### Selected passage
It is difficult to assess the risk of a type II error in this study, because it is not clear what difference in LCGU we should expect and it is difficult to determine the power of the study to detect a pattern of LCGU change among several brain regions. The study is too small to detect isolated cortical LCGU increases of 9-11% associated with unilateral femoral nerve stimulation (for a t test with a difference of 10%, SD 14%, alpha = 0.05, beta = 0.80, then n = 32 in each of the two groups). In contrast, in a study of chronic femoral nerve constriction, cortical LCGU increased 50-100%. The current study has adequate power to detect isolated LCGU changes of 23% (for an unpaired t test with seven subjects in each group, SD Delta LCGU = 14%, alpha = 0.05, beta = 0.813).
This study design has several important limitations that may be responsible for the failure to demonstrate specific enhancement of cell assemblies responsible for forebrain nociceptive processing. For cortical regions, we did not establish the exact location of the primary somatosensory cortex for the tail with an innocuous stimulus, such as vibration. Although we used the standard atlas locations, the activation may be sufficiently focal that this method could have missed an activation that was present. This limitation does not apply to the anatomic locations of the subcortical and brainstem nuclei, which were identified easily on the autoradiographs. Despite our efforts to minimize extraneous stimulation, during the 45 min of the LCGU measurement, the rats may have received unintentional visual, auditory, and tactile stimuli. Although the control animals were treated in the same fashion, this nonspecific stimulation may have contributed to variance in the measurements that made isolation of focal activation more difficult. We chose to stimulate the tail because this can be done without moving or disturbing the animal. Fore-paw or hind-paw stimulation usually requires that the animal be lightly restrained in a towel. The choice of the tail unfortunately precluded side-to-side comparison of LCGU in each animal, a technique that may have been helpful in identification of small focal regions of activation.

### Given material
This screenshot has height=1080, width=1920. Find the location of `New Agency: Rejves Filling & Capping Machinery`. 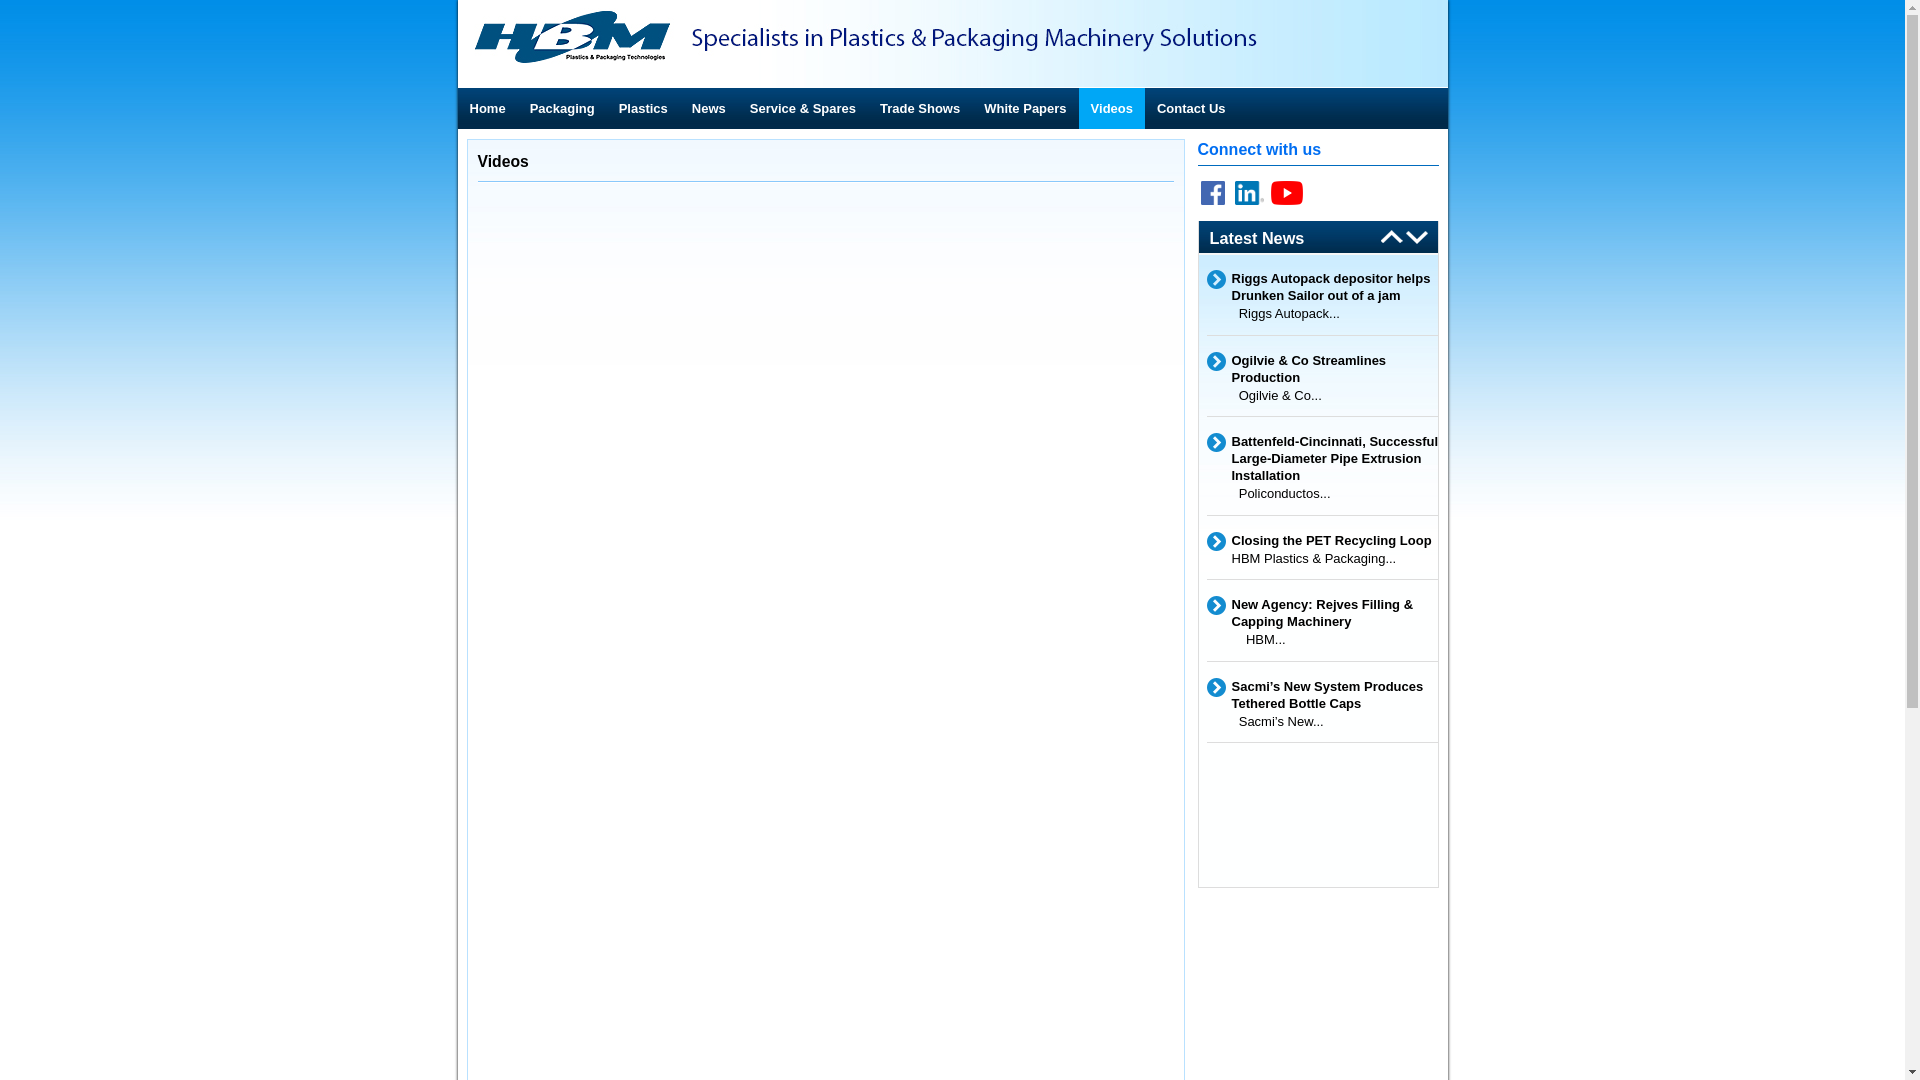

New Agency: Rejves Filling & Capping Machinery is located at coordinates (1336, 613).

### What to do
a – In the passage on the LCGU study, give the text from "It is difficult to assess" up to and including "beta = 0.813)." again, changing "femoral nerve" to "sciatic nerve".
b – According to the passage on the LCGU study, why did the researchers choose to stimulate the tail?

### Answer section
a –
It is difficult to assess the risk of a type II error in this study, because it is not clear what difference in LCGU we should expect and it is difficult to determine the power of the study to detect a pattern of LCGU change among several brain regions. The study is too small to detect isolated cortical LCGU increases of 9-11% associated with unilateral sciatic nerve stimulation (for a t test with a difference of 10%, SD 14%, alpha = 0.05, beta = 0.80, then n = 32 in each of the two groups). In contrast, in a study of chronic sciatic nerve constriction, cortical LCGU increased 50-100%. The current study has adequate power to detect isolated LCGU changes of 23% (for an unpaired t test with seven subjects in each group, SD Delta LCGU = 14%, alpha = 0.05, beta = 0.813).

b – Tail stimulation can be done without moving or disturbing the animal.